When unionized Starbucks baristas walked off the job this past November, they were asserting a fundamental truth about Starbucks itself: Workers are not incidental to the coffee chain’s experience. They are the experience.
From the speed and care with which a drink is made, to the warmth of a familiar greeting in a neighborhood store, the brand value of Starbucks is built on workers’ skill and labor. Customers do not return for a logo alone. They return for the experience—the experience delivered by working people.
Yet, in the United States, the baristas who make the coffee giant what it is are too often treated as costs to be minimized rather than assets in which to invest.
The baristas represented by Workers United who are currently on an unfair-labor-practice strike have been clear about what they are fighting for. Chronic understaffing leaves workers scrambling to meet demand, undermining both job quality and customer service. The average barista does not make a livable wage: The starting wage in 33 states is $15.25 an hour. It is just $16 an hour in another 10 states. Schedules fluctuate with little notice, making it difficult for workers to plan their lives or consistently meet the 20-hour threshold required to access the benefits their employer proudly advertises.
Compounding this instability is the Starbucks 150 percent availability rule, which requires baristas to be available 150 percent of the hours they are actually scheduled to work. With fluctuating schedules, this backdoor method of controlling workers’ time effectively puts them on call just to make ends meet.
And when workers organize to address these issues collectively, they face not good-faith bargaining but aggressive resistance, accompanied by a mountain of labor law violations.
Precarious scheduling, low wages, and understaffing do obvious harm to workers. They also erode the very quality, care, and consistency that Starbucks customers have come to expect in the first place. A company cannot credibly promise community, comfort, and connection while its workforce lives with instability and insecurity.
Starbucks CEO Brian Niccol has touted the company’s push for a “turnaround.” But any serious turnaround must begin with recognizing baristas’ fundamental human right to organize and collectively bargain over the conditions that shape their work. Baristas sit at the center of the customer experience. No strategy will succeed if Niccol continues to treat a union contract as an obstacle rather than as a foundation for brand strength, quality, and stability. The baristas are the business model.

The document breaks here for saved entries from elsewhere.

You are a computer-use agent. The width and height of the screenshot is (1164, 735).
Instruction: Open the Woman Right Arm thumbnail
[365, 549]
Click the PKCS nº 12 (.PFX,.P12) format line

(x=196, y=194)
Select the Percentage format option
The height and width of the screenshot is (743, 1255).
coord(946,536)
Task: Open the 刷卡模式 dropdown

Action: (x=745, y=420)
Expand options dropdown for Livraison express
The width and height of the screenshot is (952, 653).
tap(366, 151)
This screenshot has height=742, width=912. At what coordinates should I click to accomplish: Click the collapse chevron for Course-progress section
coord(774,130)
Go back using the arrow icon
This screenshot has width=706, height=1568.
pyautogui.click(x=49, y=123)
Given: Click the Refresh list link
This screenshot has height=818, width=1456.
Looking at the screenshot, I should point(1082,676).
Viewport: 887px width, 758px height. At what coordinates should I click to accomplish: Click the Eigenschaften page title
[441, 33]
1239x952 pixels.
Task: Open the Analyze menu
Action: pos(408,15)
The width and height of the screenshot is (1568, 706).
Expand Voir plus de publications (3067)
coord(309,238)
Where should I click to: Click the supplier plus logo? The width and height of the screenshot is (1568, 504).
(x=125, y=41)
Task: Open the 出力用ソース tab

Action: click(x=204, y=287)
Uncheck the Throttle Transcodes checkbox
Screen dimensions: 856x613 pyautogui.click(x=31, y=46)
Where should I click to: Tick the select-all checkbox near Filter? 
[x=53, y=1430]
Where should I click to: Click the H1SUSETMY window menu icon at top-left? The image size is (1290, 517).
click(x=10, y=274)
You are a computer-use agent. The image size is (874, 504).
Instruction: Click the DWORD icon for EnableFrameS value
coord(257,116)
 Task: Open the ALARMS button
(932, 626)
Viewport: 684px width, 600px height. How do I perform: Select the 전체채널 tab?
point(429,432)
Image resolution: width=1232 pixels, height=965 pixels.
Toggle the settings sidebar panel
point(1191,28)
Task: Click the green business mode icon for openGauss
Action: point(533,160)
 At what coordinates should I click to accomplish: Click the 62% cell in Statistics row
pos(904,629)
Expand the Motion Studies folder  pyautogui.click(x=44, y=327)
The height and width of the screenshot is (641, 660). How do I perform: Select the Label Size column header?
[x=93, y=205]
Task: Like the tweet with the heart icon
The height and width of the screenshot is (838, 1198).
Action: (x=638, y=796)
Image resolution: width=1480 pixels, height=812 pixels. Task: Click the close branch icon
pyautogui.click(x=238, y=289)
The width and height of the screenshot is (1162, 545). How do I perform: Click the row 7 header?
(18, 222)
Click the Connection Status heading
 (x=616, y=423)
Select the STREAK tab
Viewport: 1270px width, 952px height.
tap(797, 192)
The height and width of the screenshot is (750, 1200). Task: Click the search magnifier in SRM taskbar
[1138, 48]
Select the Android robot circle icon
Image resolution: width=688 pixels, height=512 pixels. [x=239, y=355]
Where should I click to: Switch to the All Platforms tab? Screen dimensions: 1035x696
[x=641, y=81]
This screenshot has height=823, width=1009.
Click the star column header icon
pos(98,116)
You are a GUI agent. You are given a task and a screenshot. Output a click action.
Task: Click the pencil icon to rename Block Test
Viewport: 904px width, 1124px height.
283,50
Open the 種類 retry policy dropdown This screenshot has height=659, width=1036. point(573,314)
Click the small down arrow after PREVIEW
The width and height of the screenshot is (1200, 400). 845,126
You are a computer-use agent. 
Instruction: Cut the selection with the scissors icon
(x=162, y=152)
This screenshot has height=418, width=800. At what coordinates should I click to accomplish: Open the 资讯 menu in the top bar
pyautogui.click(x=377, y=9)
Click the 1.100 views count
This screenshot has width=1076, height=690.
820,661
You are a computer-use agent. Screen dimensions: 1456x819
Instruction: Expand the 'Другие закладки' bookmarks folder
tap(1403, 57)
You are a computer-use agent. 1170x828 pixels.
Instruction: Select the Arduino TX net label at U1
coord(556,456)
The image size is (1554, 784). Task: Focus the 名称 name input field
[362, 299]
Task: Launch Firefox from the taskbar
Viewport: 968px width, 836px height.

Starbucks has the distinction and resources to lead rather than obstruct. It markets itself as a leading employer that offers opportunity and cares about its workers. But values are not measured by slogans or benefit brochures. They are proven through a union contract that guarantees access to benefits, fair wages, stable hours, and protection from retaliation for organizing.
A union contract would strengthen Starbucks, not weaken it. It would stabilize staffing and reduce turnover, allowing baristas to build both careers and lives. A constructive relationship with Workers United could also improve operations. Baristas understand daily operations better than anyone, and when workers have a voice, the customer experience improves.
The baristas on strike are not asking Starbucks to become something it is not. The Starbucks brand and distinction have always rested on the customer experience—and it is the baristas who make that experience possible.
Starbucks can and should do better. It should live up to its claim of being the “best job in retail.” It should invest in its workers, support their human right to collectively bargain, and choose a future with its union baristas rather than one built on precarity.
If Starbucks truly believes that people matter, it should start by honoring the people who make the coffee.